### Source material
····················

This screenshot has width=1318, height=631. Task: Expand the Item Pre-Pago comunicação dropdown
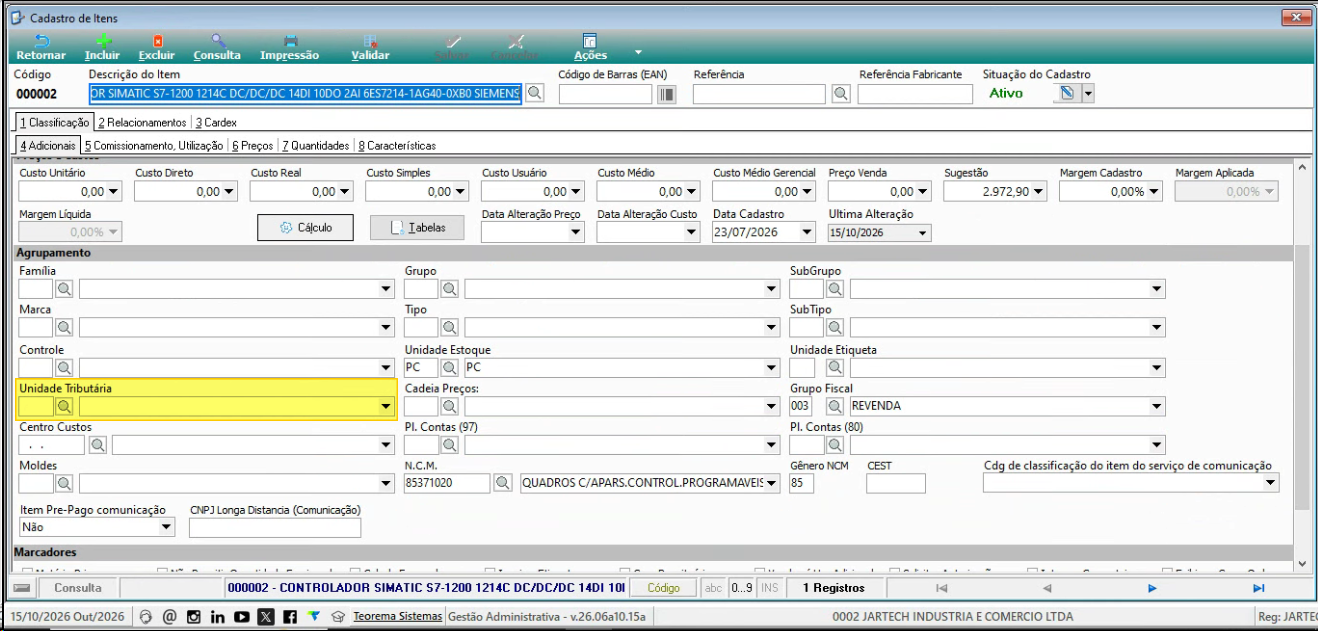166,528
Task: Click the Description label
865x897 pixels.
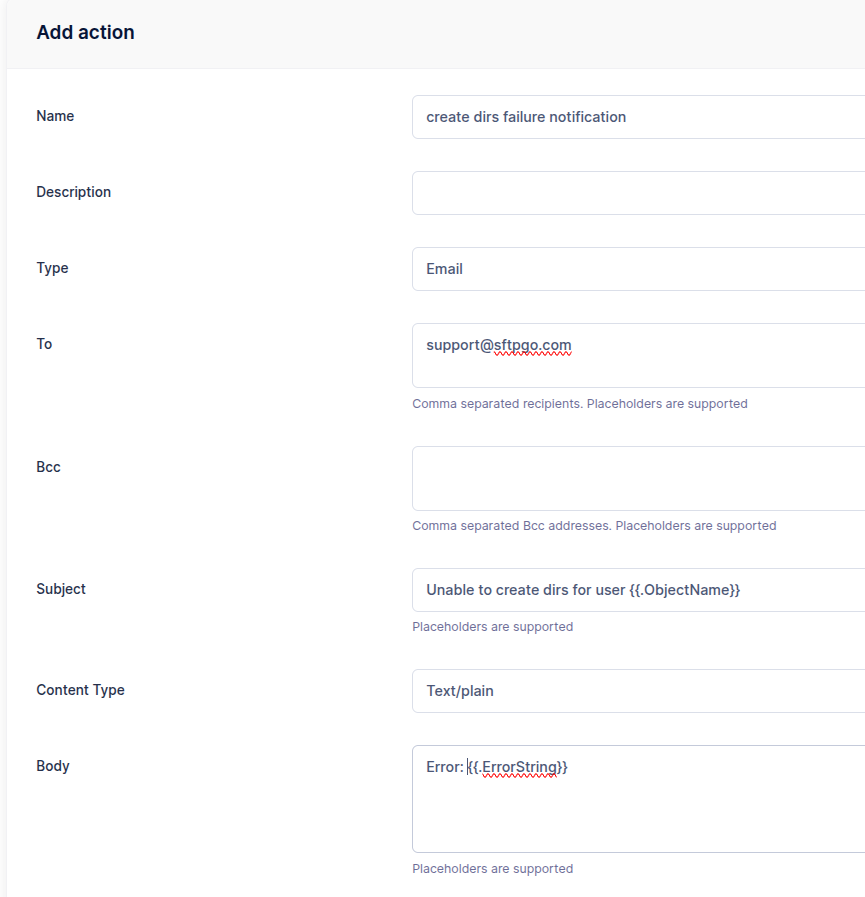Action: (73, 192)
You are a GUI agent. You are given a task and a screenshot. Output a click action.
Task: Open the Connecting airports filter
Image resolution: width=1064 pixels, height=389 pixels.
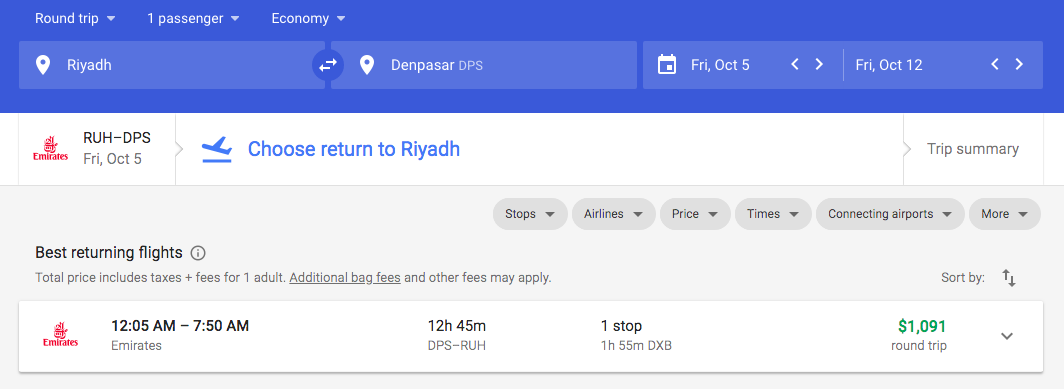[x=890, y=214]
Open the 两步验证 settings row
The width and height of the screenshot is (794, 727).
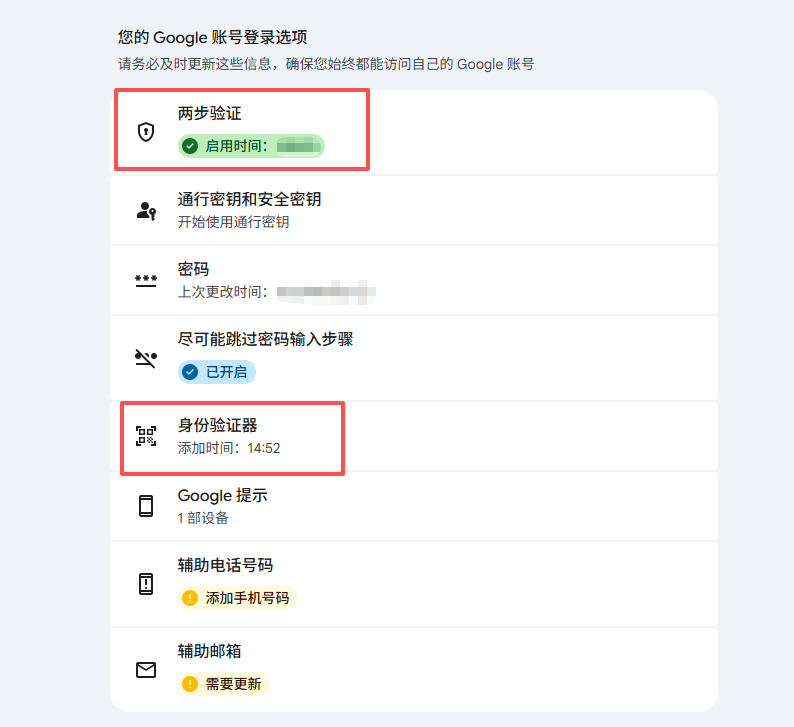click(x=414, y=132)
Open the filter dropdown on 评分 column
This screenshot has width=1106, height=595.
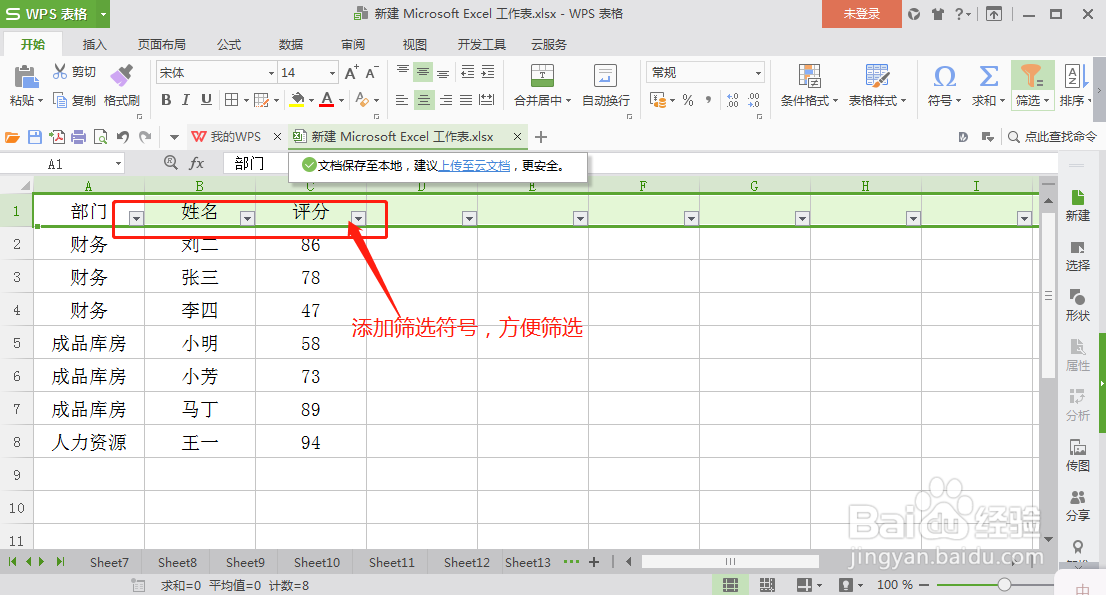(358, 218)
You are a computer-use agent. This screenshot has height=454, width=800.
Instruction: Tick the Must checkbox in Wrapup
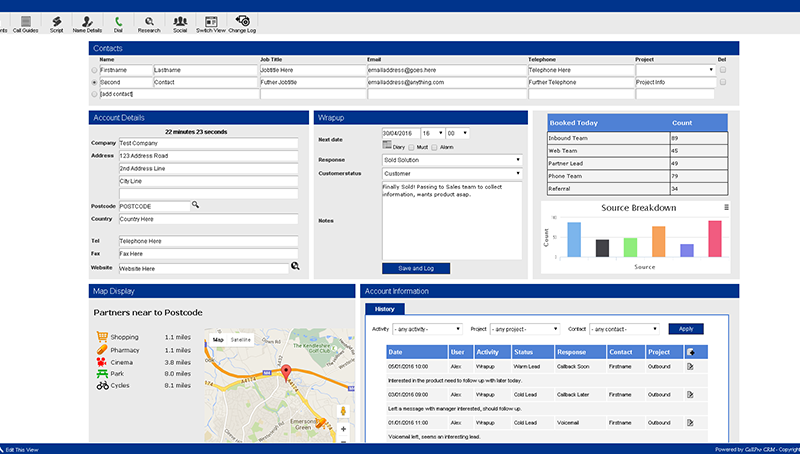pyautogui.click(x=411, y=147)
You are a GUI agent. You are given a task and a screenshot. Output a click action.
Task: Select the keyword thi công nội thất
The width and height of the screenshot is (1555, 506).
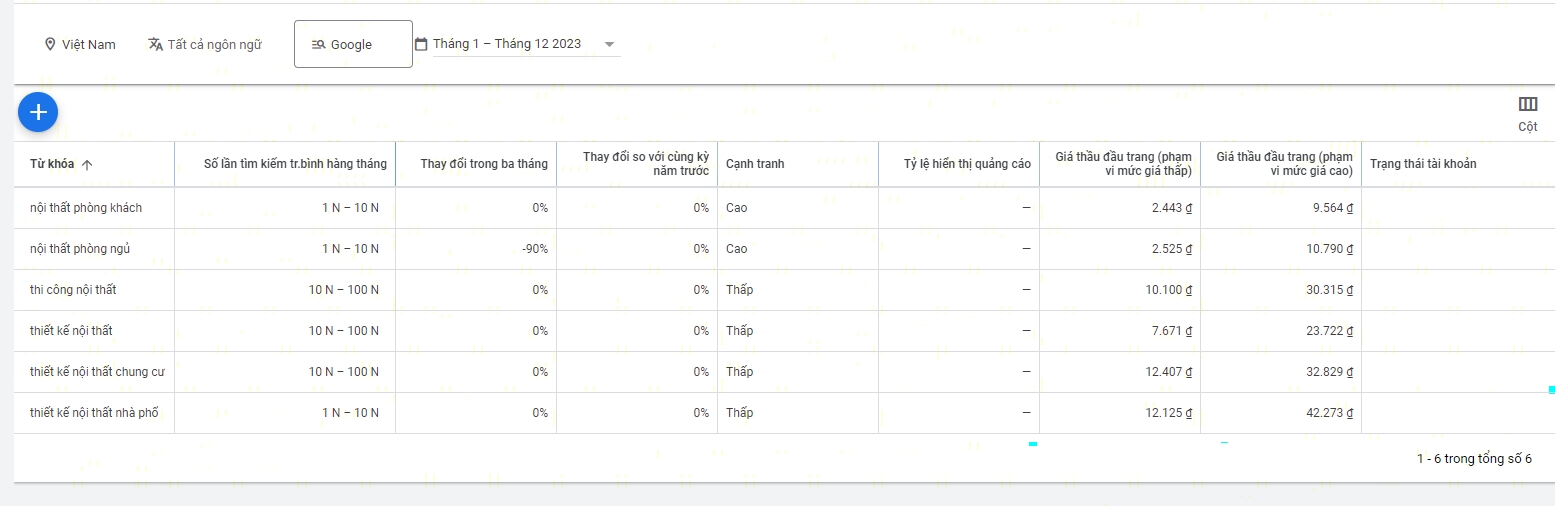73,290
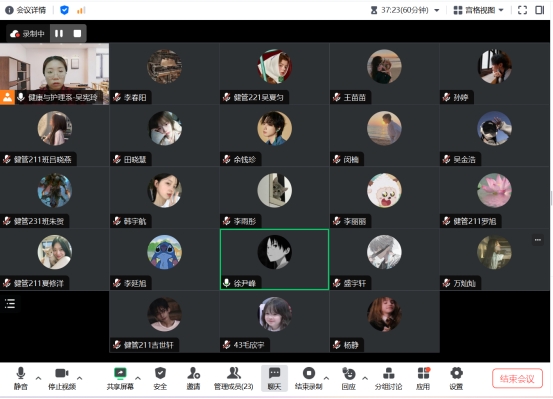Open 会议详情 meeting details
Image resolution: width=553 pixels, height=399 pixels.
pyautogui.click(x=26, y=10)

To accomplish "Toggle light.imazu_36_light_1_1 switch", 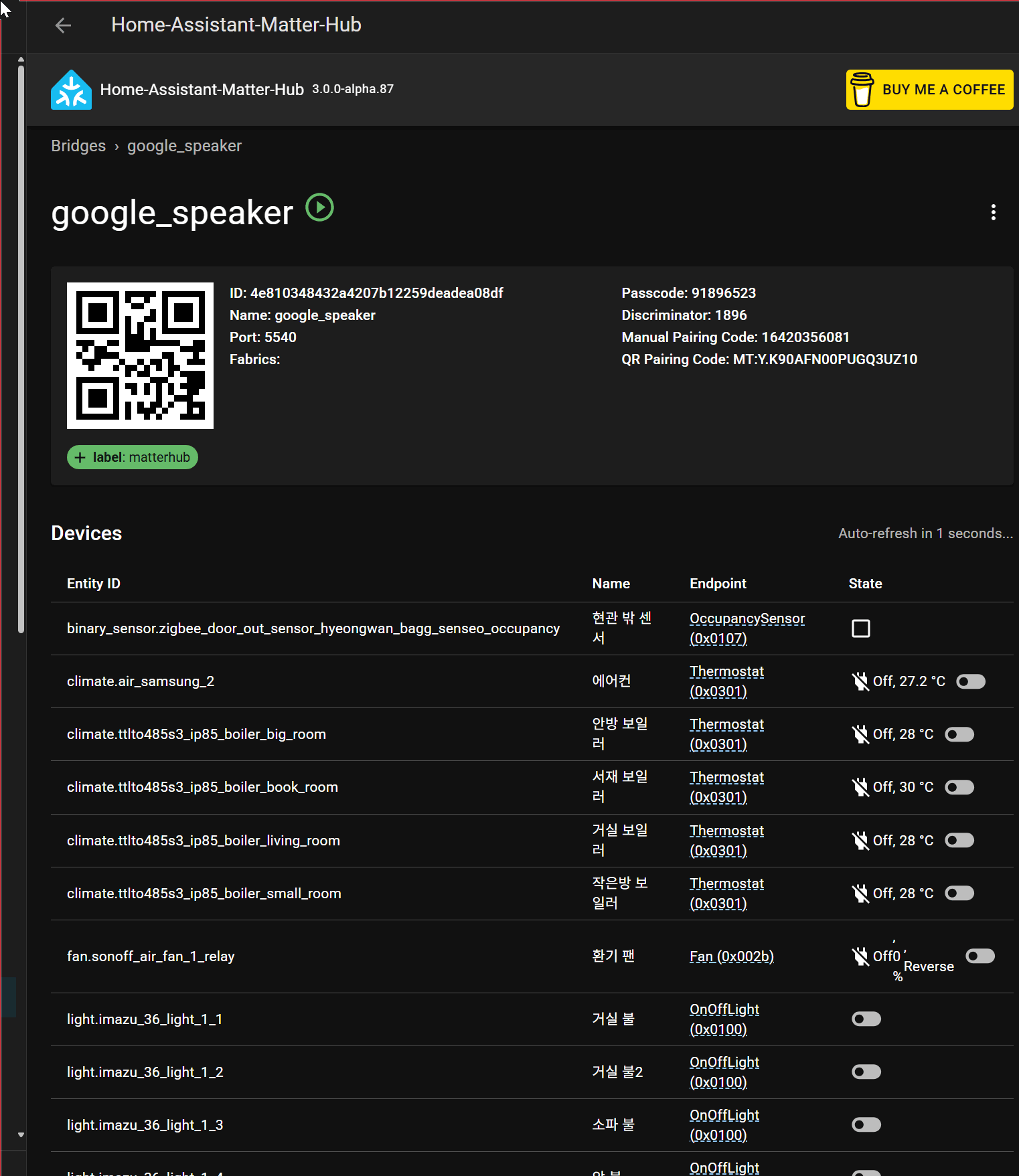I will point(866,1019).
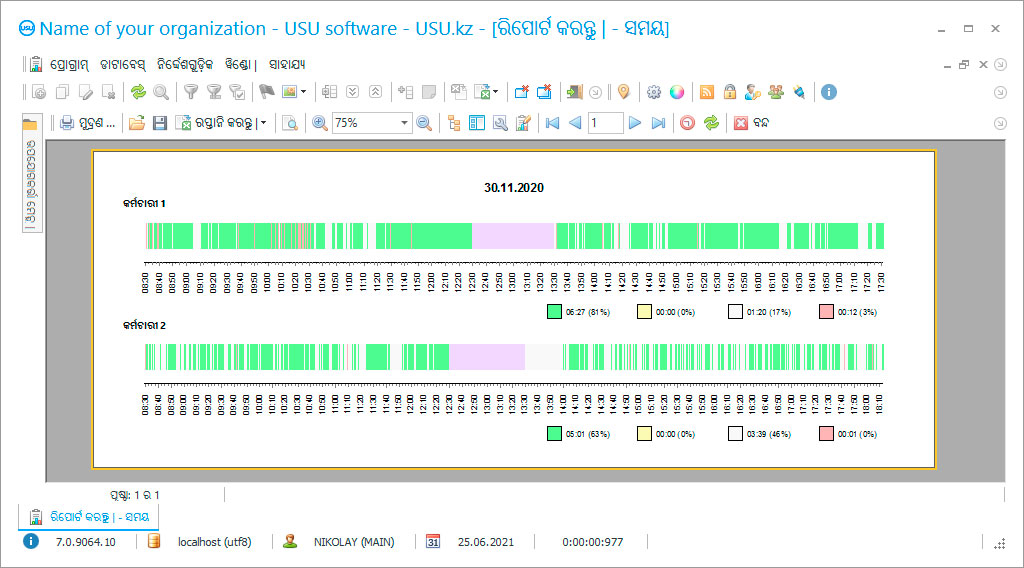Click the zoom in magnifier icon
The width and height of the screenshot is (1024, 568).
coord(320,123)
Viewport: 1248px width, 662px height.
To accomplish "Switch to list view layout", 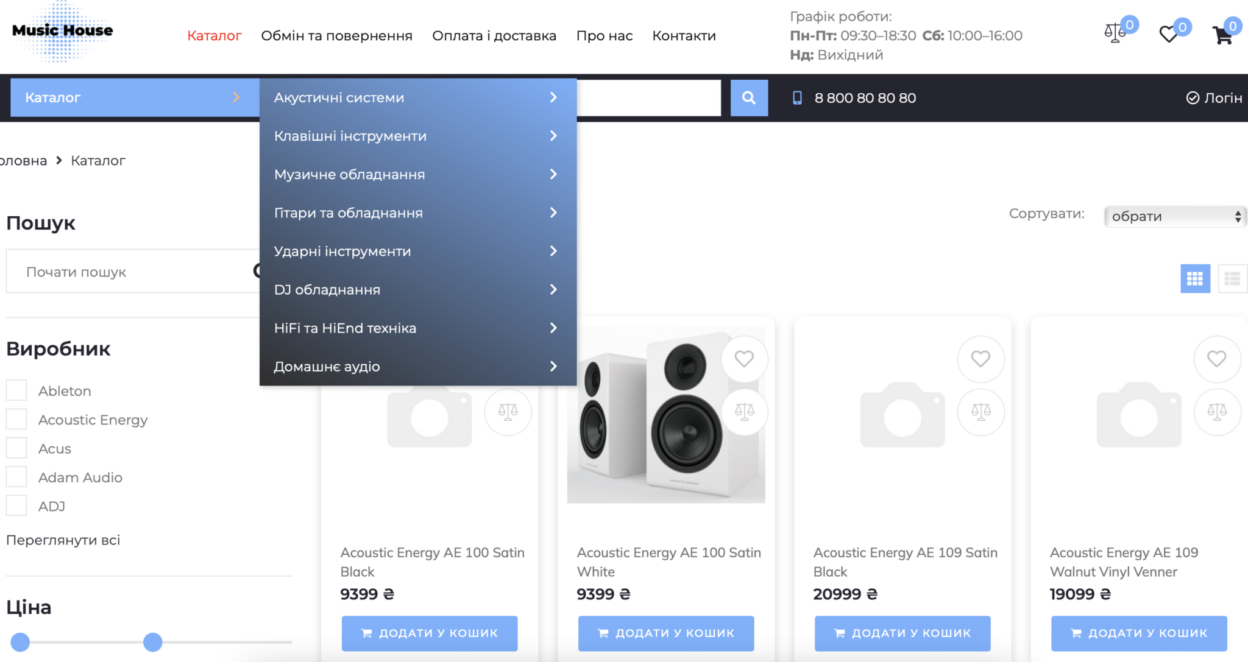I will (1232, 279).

····················

### Work instruction
Give the lines exactly, from the first line of the entries to the line with "Task: Open the Connecting airports filter", both ends included. Skip the pictures.

### Written response
This screenshot has width=1318, height=631. Task: Expand the Item Pre-Pago comunicação dropdown
166,528
Task: Click the Description label
865x897 pixels.
Action: (73, 192)
You are a GUI agent. You are given a task and a screenshot. Output a click action.
Task: Open the Connecting airports filter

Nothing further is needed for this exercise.